The alleged scheme began in 2020 and lasted until mid-2023, targeting investors in the United States, Asia, Latin America, Europe, and the Middle East.
A new civil lawsuit expands the scope of “the largest known real estate fraud scheme in Baltimore history” with new defendants and additional allegations involving dozens of properties in an investment fraud that spanned the globe and resulted in millions of dollars in damages.
The complaint, first reported by the Baltimore Sun, adds alleged co-conspirators Patrick Cox and Kevin Dunlap to an earlier sentence against former ABC Capital CEO Jason Walsh. The complaint builds on an existing $5.6 million judgment against Walsh and adds 17 counts of “false real estate transfers” and 44 property improvements that were allegedly paid for but never completed.
The alleged scheme began in 2020 and lasted until mid-2023. The scams are believed to have targeted investors in the United States, Asia, Latin America, Europe and the Middle East.
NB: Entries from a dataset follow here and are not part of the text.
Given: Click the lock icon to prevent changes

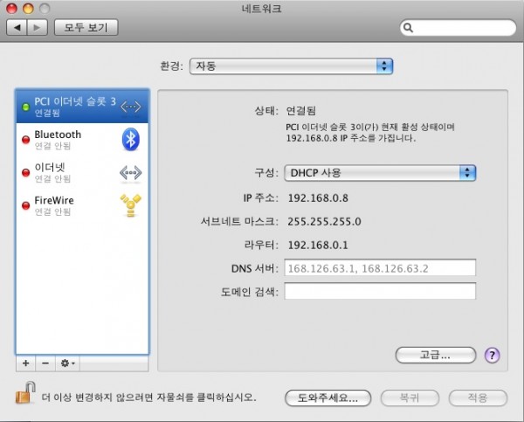Looking at the screenshot, I should (x=24, y=394).
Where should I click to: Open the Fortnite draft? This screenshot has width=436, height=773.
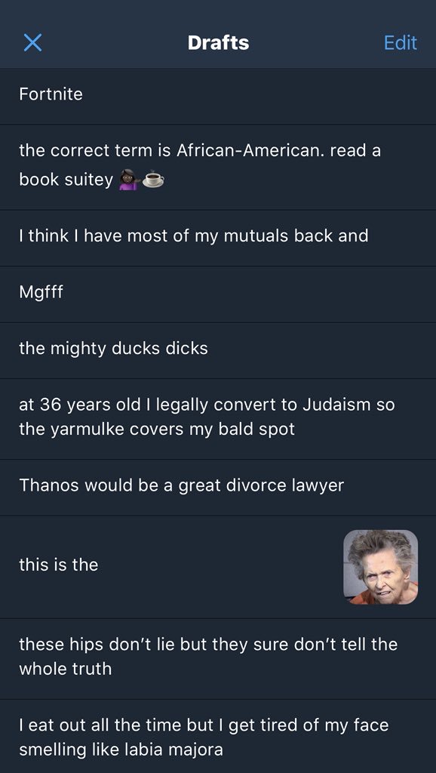[218, 96]
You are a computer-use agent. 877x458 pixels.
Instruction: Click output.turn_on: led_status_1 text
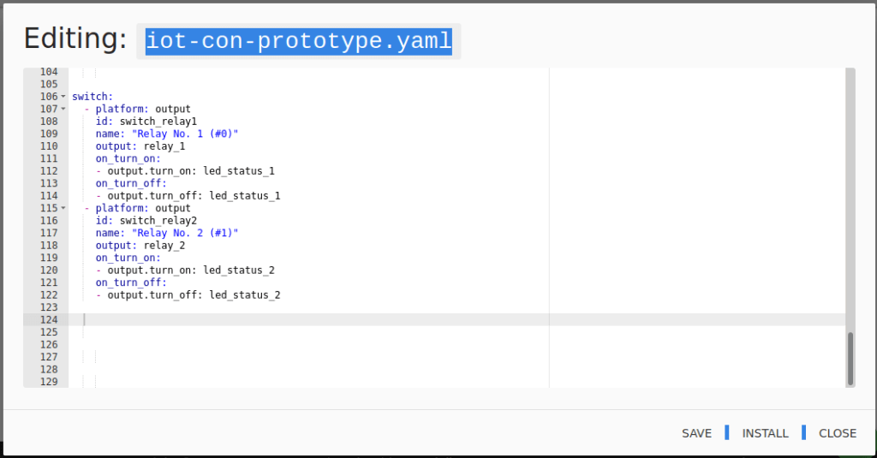pyautogui.click(x=191, y=170)
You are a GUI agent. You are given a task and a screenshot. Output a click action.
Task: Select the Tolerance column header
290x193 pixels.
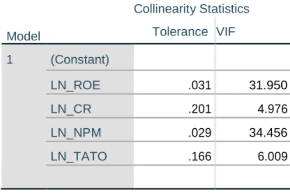[x=180, y=32]
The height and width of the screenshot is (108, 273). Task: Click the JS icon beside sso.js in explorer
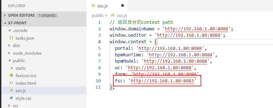click(11, 91)
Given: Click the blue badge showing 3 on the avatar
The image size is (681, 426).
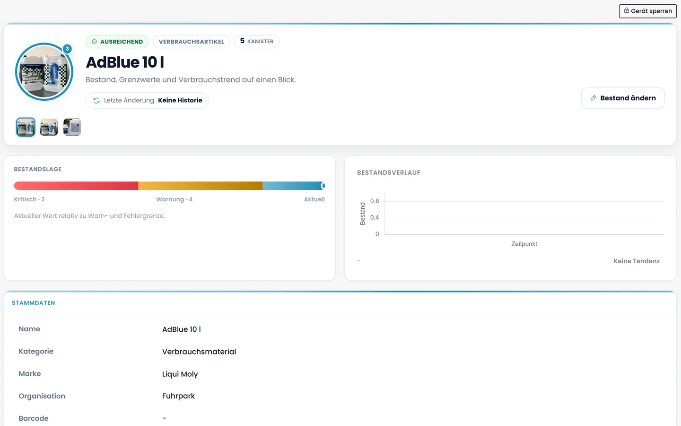Looking at the screenshot, I should tap(67, 49).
The plan was to give investors access to Baltimore’s distressed housing market and to persuade them to buy rowhouses, renovate them, and turn them into rentals.
Rather, the lawsuit alleges that the defendants engaged in a “systematic fraud that involved forging deeds, forging signatures, forging remittance confirmations, and misappropriating renovation funds,” according to court filings.
Former Deputy Attorney General Thiru Vignarajah and lead plaintiff Serkan Gökmena explained the inner workings of the fraud scheme at a press conference on Monday, presenting voice notes, text messages and emails that support their claims.
At Walsh’s direction, Cox and Dunlap allegedly created fake email accounts in the names of real buyers or purported buyers and provided those addresses to title companies so they could send approval requests. The three then allegedly logged into the fake accounts and signed documents on behalf of the buyers.
Walsh allegedly instructed the men to make up names and personal information in order to complete the transaction. In one case, “make up a name like a Turkish name, a name like Omar, for the buyer,” he said. On another occasion, he criticized men’s “cheating” in forging signatures.
Walsh allegedly instructed Cox and Dunlap to use a virtual private network (VPN) to mask their IP addresses so that the emails appeared to come from or to the victim’s country of origin. At one point, Mr. Cox complained about this practice, saying that his email account was “starved” and that it was difficult to obtain a new phone number.
This is not Mr. Walsh’s first encounter with the legal system. Separate from an existing judgment in Baltimore County, the state of Pennsylvania in November fined Mr. Walsh $350,000 for violating a settlement agreement with the state attorney general for failing to maintain residential properties, failing to obtain rental licenses and failing to use a professional property manager.
Large-scale real estate fraud is common in Baltimore. In October 2025, a New York-based fraud ring snapped up more than 700 properties across the city and subsequently defaulted on $100 million in loans, resulting in hundreds of foreclosures and the evicting of hundreds of tenants in majority-Black neighborhoods.